Schrader, Teradata: $1.7 billion per year in enterprise data warehousing. Founded in 1979. Puts up very complicated and detailed slide about “active enterprise intelligence.” We’re shifting gears to support in much more real-time the rest of this picture. If you need the history with the context you probably want to interpret the event.

Wiener, Cloud9 Analytics: Focused on using the Internet to deliver business intelligence and analytics to the unserved. Business intelligence worth $50B in 2008 — but in the largest enterprise, where they spend the most, only about 20 percent of the decision makers get this data; at small and medium organizations, it’s even less. We use the SaaS model to bring business intelligence to the unserved. Spent 3 years and over $20 million dollars to build their product. No databases, no reporting — “differential analytics” — but all hidden to customers, just applications in web browser like on their end.

Nitin: How do you see the web disrupting databases?

Bawa: Data growing tremendously fast on the web, with interactivity on the web feedback loop has to finish very fast.

Lonergan: Our customers see value of underlying data as tremendously important for their business, so they are looking at non-traditional approaches.
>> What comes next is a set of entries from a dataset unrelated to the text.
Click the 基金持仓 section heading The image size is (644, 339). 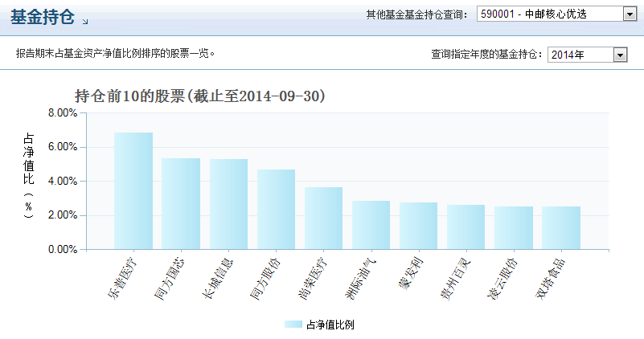point(43,18)
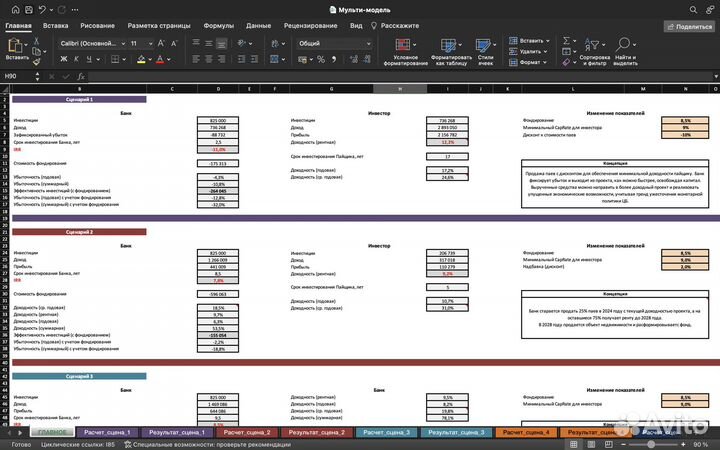Screen dimensions: 720x450
Task: Toggle bold formatting (Ж)
Action: coord(65,59)
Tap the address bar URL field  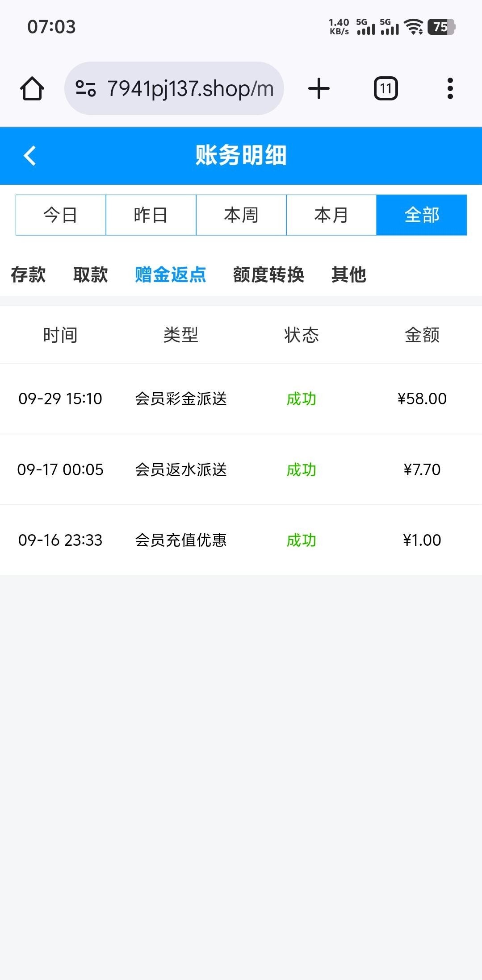pyautogui.click(x=190, y=88)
Wiener: Web is speeding up pace of business, so for a lot of things, human beings can’t be in the loop. Now technology runs the business and people respond to crises.

Audience member: Are you providing SQL databases in the cloud, or is that data too valuable?

Lonergan: It’s exploratory at this point. Customer trying federated approach with elastic computing; we have people investigating using Amazon as experiments. So far no customers using exclusively as data analysis.

Wiener: Our entire business is in the cloud. We have web interface, but for quants who live in Excel, tunnels through HTTPs and lets you query database in the cloud.

Bawa: Now that infrastructure is flexible, and opportunity is there for applications that use publicly available data to mash up with your own data.